ランハートさんはグレイグさんの問いかけには答えず、僕ににこやかな笑顔を向けた。

グレイグさんが少し困った表情をしているのはどうしてなんだろう?
それに、ヴァージルさんって誰?

「あの、僕を紹介って……?」

「ヴァージルは私の従兄弟だ。私の運命の相手が見つかったと話をしたら、今度会わせてくれと言っていたのでな。ヒジリの店も今日は休みだし、ちょうどいいだろう。一緒に会いに行こう」

ランハートさんの従兄弟さん。
ランハートさんがこれだけフランクに話をしているのだから、きっと歳の近い人なんだろうな。
もしかしてヴァージルさんも騎士さんとか?

わざわざ身内の方に紹介してもらえるなんて、なんか本当にランハートさんの……こ、婚約者として認められているみたいですごく嬉しいな。
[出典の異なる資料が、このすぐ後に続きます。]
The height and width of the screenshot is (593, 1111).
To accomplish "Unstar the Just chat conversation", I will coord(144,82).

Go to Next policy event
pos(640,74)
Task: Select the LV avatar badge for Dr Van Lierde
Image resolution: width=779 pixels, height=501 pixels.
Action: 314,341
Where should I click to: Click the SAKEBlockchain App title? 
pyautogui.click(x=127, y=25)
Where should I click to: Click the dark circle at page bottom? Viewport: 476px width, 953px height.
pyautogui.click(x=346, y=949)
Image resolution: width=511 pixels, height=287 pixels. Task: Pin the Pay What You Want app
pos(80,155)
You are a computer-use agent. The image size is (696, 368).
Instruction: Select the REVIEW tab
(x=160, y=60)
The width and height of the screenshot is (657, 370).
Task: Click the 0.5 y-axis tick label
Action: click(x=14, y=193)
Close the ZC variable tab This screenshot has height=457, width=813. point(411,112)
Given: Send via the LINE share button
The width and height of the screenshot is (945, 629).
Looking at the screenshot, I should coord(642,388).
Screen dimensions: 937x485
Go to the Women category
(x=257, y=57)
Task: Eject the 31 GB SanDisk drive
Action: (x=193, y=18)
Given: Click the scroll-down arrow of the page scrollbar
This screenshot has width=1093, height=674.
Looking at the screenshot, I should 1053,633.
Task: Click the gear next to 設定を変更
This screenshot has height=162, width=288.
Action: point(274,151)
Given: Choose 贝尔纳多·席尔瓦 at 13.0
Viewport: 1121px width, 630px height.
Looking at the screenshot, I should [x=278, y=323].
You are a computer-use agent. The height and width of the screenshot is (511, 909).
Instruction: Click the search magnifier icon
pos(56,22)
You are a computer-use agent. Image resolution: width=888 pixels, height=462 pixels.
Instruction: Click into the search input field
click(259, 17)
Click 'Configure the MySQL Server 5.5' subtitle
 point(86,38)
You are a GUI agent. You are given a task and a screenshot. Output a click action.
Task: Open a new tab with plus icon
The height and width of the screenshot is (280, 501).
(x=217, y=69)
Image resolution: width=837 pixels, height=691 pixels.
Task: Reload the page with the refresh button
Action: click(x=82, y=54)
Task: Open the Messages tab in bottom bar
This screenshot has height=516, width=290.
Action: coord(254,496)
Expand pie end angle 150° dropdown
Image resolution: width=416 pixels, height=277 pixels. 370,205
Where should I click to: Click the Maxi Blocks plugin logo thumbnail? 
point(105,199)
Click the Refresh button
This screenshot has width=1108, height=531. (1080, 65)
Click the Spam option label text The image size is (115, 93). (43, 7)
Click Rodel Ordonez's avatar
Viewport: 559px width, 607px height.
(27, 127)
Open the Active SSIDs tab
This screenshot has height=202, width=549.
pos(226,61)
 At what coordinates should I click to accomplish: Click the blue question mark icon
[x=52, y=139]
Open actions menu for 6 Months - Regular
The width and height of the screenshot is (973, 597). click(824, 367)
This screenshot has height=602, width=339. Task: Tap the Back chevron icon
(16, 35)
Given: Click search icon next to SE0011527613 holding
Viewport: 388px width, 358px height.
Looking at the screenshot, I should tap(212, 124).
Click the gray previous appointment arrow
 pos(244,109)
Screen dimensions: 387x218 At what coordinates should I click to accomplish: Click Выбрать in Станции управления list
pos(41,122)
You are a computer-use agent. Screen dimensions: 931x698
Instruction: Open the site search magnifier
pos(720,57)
「畏まりました。すぐに使いの早馬を走らせます。しばらくお待ちくださいませ」

そっか。早馬……。
確かに急に向かうわけにはいかないか。

連絡が来るまでの間、先に食事をしようとランハートさんに言われ僕は抱きかかえられたまま、ダイニングへと連れて行かれた。
テーブルに数名で料理を並べてくれている人の中に見知った顔を見つけた。

「あっ、あの人……」

確か、最初にここの庭でグレイグさんと一緒に会った人だ。

「ヒジリ、どうした?」

「最初に庭でお会いした人だなって。あれから全然お見かけしなくて気になってたんですよ。
確かジョーイさんでしたっけ?」

「ああ、そうだったな。おい、ジョーイ」

「は、はい」

ジョーイさんはランハートさんに呼ばれて少しおどおどした様子で駆け寄ってきた。
急にここの旦那さまに声をかけられたら緊張しちゃうのかもな。

「ヒジリ、執事見習いのジョーイだ。グレイグに付いて勉強をしている」

「ジョーイさん、以前庭でお目にかかりましたヒジリと申します。
あの時は驚かせてしまってごめんなさい」

「い、いえ。そんなこと……」

「それから、グレイグさんにお店にお手伝いに来ていただいているせいで、ジョーイさんのお仕事が増えて大変でしょう。僕が1人でお店を切り盛りできたらいいんですけど、なかなか難しくて……ご迷惑かけてごめんなさい。
一度ちゃんとお詫びが言いたくて……だから今日お会いできて良かったです」

初めて会った時僕は血塗れの服で突然目の前に現れたんだからかなりの不審人物だっただろうに、倒れた僕をグレイグさんと一緒に部屋に運んでくれたんだよね。
それにグレイグさんにはお店も手伝ってもらって、こんな大きなお屋敷グイレグさんがいないと大変だろうに……。
本当に申し訳ないなぁって思ってたんだ。

ありがとうの気持ちを込めて笑顔で挨拶をすると、なぜかジョーイさんは顔を真っ赤にして
『い、いえ。め、滅相も、ございません……』とずっと俯きながらそう答えていた。
顔を見てもらえないなんて……やっぱり嫌われちゃったかな……。

心配でランハートさんを見ると、ランハートさんはなぜか少し怒っているように見えた。

「ランハート、さん……?」

「ヒジリ……。ヒジリはそんなこと気にしないでいい。グレイグは本人の望みでヒジリの店を手伝っているんだ。
ジョーイも同じだ。そろそろ独り立ちしなければいけない時期だったからな。いつまでもグレイグに頼りっきりじゃ困るんだ。そうだろう、ジョーイ」

「は、はい。その通りでございます。旦那さま」

何度も何度も頭を下げ、『失礼致します』と食事の支度に戻っていった。

「ヒジリ、席に着こうか」

ランハートさんは何事もなかったような感じで僕を抱きかかえたまま席に座った。
てっきり別々の席だと思っていたから驚いてしまったけれど、グレイグさんの言葉を思い出して、そうかっ! と思った。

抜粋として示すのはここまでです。